____ Task input

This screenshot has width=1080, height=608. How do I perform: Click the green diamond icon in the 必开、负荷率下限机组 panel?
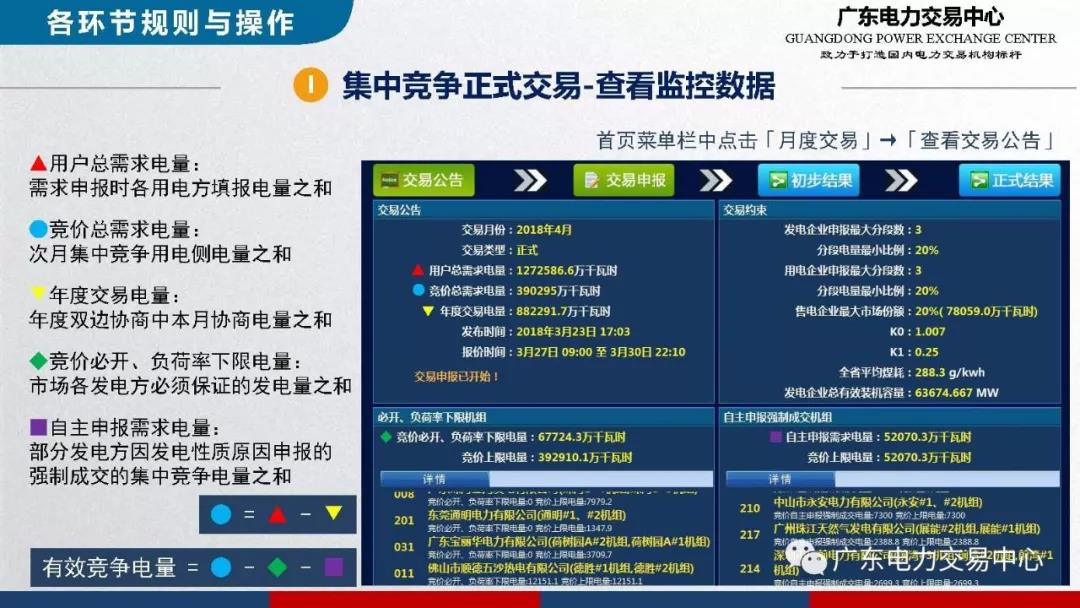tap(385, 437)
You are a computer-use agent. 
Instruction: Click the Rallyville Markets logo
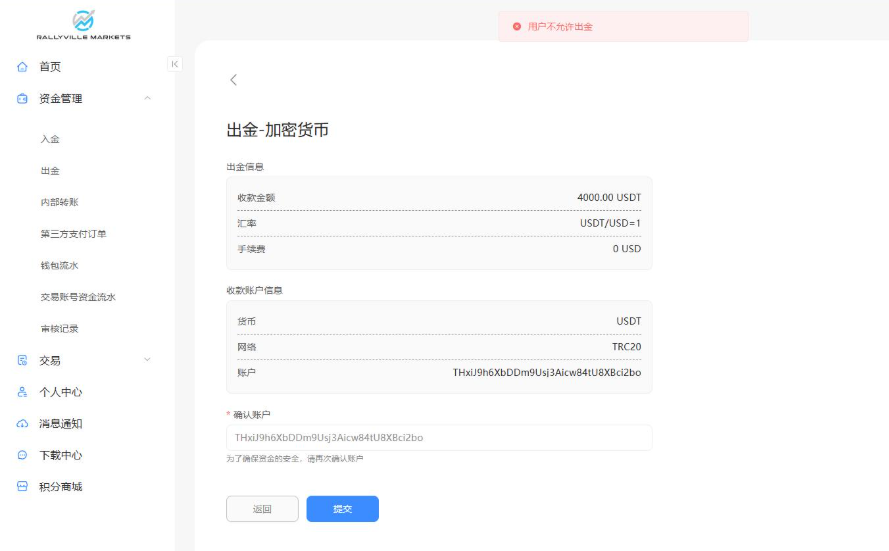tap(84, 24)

________

_Exercise description_
Transcribe the entries above verbatim, omitting their pictures.

_Output of the task_
This screenshot has width=1080, height=608. How do I perform: Click the green diamond icon in the 必开、负荷率下限机组 panel?
tap(385, 437)
You are a computer-use agent. 
Instruction: Click the Rallyville Markets logo
tap(84, 24)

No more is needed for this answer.